Zhuang Haihui, Li Fenglin, Xu Yulian, Pei Renzhi, Chen Dong, Liu Xuhui, Li Shuangyue, Ye Peipei, Yuan Jiaojiao, Lian Jiaying, Lu Ying
Department of Hematology, The Affiliated People's Hospital of Ningbo University, Ningbo, China.
Institute of Hematology, Ningbo University, Baizhang Road 251#, Ningbo, China.
Ann Hematol. 2023 May;102(5):1063-1072. doi: 10.1007/s00277-023-05156-y. Epub 2023 Mar 23.

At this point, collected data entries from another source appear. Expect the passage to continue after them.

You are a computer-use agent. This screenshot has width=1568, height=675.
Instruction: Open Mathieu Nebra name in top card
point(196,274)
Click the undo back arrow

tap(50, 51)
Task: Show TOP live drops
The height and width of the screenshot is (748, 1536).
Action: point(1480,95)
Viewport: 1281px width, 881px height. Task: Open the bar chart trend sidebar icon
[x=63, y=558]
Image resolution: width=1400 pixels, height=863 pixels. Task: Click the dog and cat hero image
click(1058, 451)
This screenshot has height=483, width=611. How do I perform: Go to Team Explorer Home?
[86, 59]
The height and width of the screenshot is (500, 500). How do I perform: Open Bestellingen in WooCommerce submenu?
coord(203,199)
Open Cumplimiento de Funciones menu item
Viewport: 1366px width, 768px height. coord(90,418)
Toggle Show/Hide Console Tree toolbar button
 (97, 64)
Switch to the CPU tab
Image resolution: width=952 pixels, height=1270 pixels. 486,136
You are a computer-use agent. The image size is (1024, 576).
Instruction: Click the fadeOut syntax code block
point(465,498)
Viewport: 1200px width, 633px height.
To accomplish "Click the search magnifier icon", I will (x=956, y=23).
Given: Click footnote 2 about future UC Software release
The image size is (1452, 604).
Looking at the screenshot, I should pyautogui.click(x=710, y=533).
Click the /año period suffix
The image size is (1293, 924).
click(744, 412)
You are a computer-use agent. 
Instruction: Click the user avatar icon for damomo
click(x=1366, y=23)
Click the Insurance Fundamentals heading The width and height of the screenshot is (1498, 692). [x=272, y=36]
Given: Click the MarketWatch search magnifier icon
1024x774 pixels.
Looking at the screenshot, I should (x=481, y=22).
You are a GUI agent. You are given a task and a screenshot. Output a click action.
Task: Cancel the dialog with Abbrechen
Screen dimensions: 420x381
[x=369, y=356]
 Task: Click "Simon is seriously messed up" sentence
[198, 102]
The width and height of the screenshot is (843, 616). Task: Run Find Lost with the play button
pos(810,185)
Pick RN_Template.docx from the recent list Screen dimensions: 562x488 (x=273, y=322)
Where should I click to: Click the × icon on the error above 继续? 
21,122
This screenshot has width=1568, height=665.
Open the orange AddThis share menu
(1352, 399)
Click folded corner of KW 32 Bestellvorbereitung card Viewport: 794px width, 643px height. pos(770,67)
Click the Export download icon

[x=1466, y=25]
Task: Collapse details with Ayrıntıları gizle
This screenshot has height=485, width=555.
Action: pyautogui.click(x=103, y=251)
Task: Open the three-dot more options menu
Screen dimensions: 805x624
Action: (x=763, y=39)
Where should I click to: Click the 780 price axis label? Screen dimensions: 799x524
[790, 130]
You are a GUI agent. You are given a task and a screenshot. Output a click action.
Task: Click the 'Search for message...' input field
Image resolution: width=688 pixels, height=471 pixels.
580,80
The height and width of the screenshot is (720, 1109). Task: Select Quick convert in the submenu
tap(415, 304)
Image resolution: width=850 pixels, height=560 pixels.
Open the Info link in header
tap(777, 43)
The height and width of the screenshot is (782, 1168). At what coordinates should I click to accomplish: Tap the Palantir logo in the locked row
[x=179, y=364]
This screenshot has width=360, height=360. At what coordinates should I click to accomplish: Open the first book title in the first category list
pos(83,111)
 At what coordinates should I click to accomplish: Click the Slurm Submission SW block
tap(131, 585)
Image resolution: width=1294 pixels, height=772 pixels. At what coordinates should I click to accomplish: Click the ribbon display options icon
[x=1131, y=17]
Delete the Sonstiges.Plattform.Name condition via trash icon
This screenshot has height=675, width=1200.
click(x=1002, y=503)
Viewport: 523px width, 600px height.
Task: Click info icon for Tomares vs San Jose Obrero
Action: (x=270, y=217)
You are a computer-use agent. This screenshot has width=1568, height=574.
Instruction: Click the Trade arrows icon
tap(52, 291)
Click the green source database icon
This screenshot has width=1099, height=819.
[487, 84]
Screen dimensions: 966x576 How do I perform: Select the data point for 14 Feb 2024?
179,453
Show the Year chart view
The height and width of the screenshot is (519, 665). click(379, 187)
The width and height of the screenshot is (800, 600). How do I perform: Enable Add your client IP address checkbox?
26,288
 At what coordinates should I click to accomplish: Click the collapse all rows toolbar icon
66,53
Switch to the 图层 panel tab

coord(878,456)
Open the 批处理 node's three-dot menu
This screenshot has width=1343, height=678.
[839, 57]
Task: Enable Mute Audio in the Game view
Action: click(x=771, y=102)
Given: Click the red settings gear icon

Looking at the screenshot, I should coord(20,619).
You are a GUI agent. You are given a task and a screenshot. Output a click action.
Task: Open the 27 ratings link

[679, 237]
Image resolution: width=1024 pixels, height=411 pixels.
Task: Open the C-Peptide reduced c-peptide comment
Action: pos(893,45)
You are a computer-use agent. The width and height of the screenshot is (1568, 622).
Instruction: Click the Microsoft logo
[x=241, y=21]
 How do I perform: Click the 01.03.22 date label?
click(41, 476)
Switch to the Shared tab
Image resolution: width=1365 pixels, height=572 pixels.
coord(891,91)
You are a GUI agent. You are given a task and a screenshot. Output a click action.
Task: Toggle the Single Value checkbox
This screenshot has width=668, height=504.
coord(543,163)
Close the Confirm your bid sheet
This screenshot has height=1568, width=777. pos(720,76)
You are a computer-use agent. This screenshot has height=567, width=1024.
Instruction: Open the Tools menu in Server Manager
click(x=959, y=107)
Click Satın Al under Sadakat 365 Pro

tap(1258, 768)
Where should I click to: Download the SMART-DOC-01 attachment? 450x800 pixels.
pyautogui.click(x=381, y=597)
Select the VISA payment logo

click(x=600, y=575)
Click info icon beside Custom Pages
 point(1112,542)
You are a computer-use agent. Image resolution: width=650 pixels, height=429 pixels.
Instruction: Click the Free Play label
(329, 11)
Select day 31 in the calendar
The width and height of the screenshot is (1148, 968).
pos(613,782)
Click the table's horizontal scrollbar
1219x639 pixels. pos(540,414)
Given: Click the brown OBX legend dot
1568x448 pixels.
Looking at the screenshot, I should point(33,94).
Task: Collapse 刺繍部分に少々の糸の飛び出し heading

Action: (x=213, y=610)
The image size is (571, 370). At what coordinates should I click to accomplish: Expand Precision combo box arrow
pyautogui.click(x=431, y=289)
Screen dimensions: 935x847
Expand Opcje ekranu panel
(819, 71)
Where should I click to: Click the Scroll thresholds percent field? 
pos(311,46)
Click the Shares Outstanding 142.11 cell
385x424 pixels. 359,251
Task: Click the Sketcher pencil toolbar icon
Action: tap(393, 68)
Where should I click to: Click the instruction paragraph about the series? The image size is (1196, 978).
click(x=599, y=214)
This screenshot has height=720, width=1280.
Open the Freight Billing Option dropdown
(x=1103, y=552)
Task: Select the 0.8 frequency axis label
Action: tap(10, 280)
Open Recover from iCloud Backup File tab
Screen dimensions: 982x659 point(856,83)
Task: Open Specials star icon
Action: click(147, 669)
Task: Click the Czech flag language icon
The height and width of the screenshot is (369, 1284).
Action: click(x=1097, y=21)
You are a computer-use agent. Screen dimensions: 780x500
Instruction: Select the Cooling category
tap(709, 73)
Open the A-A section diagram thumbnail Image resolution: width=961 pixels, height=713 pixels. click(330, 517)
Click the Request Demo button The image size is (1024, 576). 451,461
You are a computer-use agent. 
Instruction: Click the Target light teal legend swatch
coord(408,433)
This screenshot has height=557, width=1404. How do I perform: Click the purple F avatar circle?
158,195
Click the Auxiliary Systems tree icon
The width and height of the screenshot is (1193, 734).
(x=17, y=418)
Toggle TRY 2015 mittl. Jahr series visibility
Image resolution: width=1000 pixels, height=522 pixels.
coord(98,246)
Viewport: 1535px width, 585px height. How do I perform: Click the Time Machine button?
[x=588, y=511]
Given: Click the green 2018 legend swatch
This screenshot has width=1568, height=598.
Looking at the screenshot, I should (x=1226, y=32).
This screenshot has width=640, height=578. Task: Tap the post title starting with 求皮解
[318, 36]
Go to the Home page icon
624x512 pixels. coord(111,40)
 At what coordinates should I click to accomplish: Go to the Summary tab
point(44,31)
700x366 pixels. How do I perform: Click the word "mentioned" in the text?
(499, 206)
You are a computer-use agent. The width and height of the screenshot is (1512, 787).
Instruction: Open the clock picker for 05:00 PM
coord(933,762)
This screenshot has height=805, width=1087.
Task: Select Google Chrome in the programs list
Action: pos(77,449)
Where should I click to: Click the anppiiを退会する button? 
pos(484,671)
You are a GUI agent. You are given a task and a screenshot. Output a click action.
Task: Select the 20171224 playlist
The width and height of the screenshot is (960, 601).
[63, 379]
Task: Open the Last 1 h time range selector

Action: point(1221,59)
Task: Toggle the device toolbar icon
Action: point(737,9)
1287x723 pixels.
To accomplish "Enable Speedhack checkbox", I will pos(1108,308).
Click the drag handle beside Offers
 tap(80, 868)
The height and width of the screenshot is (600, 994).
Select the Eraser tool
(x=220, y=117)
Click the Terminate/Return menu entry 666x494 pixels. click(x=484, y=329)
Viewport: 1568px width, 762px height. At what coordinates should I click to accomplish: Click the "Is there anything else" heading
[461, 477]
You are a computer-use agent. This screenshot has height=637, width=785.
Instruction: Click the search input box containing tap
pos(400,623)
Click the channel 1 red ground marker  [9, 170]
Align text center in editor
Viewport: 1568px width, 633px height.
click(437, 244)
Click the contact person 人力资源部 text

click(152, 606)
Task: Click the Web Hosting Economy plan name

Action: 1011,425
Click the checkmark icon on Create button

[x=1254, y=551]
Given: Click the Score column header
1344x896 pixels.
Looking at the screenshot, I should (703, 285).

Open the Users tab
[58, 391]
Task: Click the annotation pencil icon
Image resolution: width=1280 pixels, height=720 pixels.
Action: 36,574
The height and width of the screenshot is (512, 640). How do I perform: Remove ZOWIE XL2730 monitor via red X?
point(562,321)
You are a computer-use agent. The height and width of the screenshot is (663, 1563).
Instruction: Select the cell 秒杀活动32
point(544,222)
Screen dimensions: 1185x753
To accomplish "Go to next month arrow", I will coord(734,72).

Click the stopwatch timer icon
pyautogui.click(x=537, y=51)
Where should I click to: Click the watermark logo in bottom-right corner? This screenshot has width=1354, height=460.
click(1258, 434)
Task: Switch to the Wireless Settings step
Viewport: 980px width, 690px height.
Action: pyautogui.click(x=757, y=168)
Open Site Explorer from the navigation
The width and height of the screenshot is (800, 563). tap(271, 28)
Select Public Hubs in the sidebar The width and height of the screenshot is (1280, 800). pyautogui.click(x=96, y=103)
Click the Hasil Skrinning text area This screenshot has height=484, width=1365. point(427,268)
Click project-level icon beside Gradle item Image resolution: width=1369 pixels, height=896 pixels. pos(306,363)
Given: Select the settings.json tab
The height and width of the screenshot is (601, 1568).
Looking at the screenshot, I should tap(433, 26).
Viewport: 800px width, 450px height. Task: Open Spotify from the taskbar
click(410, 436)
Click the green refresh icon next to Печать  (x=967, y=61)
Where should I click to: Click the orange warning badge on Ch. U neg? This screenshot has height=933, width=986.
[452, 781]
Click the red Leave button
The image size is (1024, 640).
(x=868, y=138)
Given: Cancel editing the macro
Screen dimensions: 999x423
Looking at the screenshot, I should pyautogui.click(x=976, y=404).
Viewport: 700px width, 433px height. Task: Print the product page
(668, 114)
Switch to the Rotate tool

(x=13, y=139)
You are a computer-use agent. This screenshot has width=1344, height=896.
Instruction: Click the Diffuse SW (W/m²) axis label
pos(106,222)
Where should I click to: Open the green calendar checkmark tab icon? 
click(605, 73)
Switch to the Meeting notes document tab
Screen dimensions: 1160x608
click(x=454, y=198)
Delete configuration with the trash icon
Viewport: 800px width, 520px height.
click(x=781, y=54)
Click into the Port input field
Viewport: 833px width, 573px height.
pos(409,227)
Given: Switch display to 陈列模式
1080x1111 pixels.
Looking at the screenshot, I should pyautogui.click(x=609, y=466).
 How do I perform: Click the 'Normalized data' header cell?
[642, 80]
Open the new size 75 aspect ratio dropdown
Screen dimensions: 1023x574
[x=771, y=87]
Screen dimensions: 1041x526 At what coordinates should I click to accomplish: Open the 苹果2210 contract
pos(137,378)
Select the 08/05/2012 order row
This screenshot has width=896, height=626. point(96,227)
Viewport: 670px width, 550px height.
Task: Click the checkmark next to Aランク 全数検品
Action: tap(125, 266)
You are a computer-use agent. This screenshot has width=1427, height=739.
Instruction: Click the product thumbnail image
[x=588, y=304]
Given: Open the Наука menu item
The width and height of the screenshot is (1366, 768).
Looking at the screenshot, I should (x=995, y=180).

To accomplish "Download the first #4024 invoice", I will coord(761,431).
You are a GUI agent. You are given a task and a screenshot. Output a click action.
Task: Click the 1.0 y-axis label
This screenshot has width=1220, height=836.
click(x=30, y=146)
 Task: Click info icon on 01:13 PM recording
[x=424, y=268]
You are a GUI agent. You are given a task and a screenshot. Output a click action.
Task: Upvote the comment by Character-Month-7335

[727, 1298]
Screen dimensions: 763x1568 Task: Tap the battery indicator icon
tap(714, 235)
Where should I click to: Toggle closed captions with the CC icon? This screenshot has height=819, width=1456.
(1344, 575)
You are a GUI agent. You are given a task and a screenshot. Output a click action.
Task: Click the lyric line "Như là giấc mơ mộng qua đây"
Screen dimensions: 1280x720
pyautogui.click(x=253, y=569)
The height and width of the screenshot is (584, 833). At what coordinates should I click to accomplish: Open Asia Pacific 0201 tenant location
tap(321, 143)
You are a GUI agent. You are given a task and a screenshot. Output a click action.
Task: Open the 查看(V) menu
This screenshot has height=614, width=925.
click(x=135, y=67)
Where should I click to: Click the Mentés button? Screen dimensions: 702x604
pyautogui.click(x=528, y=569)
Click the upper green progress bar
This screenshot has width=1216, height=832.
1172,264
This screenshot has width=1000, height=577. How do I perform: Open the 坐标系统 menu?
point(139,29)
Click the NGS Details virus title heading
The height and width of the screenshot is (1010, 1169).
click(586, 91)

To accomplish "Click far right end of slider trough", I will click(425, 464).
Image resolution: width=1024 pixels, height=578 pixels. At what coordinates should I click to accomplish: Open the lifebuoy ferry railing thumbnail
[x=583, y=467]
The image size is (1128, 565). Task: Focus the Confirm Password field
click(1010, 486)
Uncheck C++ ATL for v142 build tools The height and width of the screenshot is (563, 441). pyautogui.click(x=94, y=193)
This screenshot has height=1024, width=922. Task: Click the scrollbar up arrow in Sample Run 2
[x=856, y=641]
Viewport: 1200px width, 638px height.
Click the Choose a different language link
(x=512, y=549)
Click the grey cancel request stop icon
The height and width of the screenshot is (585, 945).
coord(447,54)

The transcription factor interferon regulatory factor 8 (IRF8), as a member of the IRF family, is essential for myeloid cell differentiation. However, the precise role of IRF8 in the pathogenesis of acute myeloid leukemia (AML) remains unknown. By using multivariate analysis, we discovered that high IRF8 expression was an independent poor predictor of overall survival (OS) in AML patients from our clinical follow-up study. The proliferation of three AML cell lines was significantly inhibited by shRNA-mediated knockdown of IRF8, owing to cell cycle S-phase arrest. Furthermore, we demonstrated that knocking down IRF8 could suppress the expression of CyclinA and CyclinB1, resulting in a shift in cell cycle distribution. Loss of IRF8 in AML cells decreased the expression of STAT3 and phosphor-STAT3 (pSTAT3), which are key factors in JAK/STAT signal pathway and are important for AML progression. Using a xenograft mouse model, we discovered the antiproliferative effect of losing IRF8 in vivo. In conclusion, this study found that IRF8 may play a prognostic factor and therapeutic target in AML.
转录因子干扰素调节因子8(IRF8)作为IRF家族的一员,对髓系细胞分化至关重要。然而,IRF8在急性髓系白血病(AML)发病机制中的具体作用仍不清楚。通过多变量分析,我们从临床随访研究中发现,高IRF8表达是AML患者总生存期(OS)的一个独立不良预测指标。由于细胞周期S期阻滞,shRNA介导的IRF8敲低显著抑制了三种AML细胞系的增殖。此外,我们证明敲低IRF8可抑制细胞周期蛋白A(CyclinA)和细胞周期蛋白B1(CyclinB1)的表达,导致细胞周期分布发生改变。AML细胞中IRF8的缺失降低了信号转导和转录激活因子3(STAT3)及磷酸化STAT3(pSTAT3)的表达,它们是JAK/STAT信号通路中的关键因子,对AML进展很重要。利用异种移植小鼠模型,我们发现体内缺失IRF8具有抗增殖作用。总之,本研究发现IRF8可能是AML的一个预后因素和治疗靶点。